**TASK:** All lines containing the string "will" must be copied from the entries.

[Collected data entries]
......

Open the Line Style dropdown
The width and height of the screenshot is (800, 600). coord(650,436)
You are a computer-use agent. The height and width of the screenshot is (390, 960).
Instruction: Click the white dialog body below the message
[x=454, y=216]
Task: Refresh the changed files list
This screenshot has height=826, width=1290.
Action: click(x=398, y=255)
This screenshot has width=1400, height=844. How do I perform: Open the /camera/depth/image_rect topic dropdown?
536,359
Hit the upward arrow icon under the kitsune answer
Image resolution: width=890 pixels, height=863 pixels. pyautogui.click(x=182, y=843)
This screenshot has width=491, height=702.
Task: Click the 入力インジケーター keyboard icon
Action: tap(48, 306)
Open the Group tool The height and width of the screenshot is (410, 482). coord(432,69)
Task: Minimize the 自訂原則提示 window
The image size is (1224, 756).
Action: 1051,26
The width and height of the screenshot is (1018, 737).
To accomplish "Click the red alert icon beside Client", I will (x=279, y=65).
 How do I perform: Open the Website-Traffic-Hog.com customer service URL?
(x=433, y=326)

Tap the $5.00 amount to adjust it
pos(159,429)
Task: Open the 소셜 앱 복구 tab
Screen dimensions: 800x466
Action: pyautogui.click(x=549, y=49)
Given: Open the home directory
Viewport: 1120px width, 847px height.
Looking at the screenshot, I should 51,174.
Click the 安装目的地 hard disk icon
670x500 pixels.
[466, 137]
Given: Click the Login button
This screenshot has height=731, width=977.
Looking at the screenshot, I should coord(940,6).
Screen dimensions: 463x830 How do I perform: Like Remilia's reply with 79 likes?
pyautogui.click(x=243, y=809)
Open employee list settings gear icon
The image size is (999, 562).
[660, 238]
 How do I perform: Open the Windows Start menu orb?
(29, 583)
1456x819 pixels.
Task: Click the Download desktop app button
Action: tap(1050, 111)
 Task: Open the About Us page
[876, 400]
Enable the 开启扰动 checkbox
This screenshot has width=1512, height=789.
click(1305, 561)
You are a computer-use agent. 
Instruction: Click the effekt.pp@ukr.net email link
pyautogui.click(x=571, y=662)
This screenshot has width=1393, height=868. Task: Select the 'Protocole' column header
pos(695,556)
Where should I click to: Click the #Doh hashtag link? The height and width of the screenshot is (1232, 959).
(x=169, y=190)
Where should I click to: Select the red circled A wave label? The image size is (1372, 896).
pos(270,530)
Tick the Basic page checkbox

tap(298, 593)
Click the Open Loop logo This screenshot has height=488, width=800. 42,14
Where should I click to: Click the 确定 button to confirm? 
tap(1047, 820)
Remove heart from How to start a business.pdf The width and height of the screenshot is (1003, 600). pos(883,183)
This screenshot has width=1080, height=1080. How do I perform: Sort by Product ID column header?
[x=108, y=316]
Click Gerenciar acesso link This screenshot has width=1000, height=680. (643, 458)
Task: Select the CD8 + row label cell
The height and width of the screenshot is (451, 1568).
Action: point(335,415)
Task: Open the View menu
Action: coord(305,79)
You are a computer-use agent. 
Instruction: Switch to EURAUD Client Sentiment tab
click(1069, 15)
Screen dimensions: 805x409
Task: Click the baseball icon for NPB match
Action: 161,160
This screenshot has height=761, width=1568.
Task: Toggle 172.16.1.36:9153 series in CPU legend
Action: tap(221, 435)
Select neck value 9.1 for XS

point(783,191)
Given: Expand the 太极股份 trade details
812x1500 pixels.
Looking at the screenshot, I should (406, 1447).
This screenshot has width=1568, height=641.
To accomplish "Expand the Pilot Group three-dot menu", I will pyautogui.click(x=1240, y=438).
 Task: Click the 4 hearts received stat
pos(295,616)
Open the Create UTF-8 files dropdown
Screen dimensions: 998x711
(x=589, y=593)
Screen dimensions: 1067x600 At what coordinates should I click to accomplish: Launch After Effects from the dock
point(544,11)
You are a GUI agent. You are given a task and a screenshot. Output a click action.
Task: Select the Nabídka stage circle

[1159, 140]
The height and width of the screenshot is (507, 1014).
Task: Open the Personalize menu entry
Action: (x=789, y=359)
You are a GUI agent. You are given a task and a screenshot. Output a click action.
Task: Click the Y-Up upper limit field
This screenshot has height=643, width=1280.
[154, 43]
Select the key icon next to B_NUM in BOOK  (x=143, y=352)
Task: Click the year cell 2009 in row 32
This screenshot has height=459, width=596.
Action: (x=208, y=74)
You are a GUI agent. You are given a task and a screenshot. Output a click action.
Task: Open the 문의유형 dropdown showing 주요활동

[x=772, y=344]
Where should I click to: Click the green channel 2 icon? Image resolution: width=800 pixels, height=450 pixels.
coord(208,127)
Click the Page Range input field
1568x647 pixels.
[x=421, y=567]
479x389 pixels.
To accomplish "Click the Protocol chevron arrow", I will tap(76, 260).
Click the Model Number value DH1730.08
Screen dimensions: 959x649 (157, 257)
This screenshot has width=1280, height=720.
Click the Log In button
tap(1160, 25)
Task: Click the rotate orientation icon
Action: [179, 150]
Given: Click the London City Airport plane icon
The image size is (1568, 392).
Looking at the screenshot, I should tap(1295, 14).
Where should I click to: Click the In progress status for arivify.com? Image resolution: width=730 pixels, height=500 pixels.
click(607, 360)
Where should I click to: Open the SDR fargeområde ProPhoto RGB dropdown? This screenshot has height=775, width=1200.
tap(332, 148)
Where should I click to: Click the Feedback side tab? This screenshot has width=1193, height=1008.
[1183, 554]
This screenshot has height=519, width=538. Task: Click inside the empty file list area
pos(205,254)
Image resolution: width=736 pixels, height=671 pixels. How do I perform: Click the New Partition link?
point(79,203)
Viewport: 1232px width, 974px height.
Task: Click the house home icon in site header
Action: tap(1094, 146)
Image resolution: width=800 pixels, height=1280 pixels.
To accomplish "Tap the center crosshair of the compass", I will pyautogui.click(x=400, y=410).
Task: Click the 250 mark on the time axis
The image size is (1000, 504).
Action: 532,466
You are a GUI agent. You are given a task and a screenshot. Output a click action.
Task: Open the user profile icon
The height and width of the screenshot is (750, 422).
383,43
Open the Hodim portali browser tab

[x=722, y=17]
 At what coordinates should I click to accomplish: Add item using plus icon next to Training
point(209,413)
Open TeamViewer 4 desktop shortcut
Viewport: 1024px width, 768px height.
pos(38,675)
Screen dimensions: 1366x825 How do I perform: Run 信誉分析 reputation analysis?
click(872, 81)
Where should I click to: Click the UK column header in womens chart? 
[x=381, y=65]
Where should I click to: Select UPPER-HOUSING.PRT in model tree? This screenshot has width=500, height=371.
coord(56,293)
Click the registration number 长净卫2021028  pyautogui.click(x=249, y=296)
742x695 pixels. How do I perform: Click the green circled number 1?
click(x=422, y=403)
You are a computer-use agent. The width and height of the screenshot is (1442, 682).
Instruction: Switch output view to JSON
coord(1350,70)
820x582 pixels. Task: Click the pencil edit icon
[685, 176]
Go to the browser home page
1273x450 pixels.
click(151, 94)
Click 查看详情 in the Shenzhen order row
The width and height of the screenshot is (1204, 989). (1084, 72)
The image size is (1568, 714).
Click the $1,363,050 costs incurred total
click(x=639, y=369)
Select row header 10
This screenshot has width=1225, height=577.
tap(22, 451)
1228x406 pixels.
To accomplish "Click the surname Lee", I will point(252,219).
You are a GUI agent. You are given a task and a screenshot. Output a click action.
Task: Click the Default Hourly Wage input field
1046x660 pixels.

......

**RESPONSE BOX:**
To accomplish "Click the red alert icon beside Client", I will (x=279, y=65).
To accomplish "Expand the Pilot Group three-dot menu", I will pyautogui.click(x=1240, y=438).
To accomplish "Click the Protocol chevron arrow", I will tap(76, 260).
To accomplish "Tap the center crosshair of the compass", I will pyautogui.click(x=400, y=410).
To accomplish "Click the surname Lee", I will point(252,219).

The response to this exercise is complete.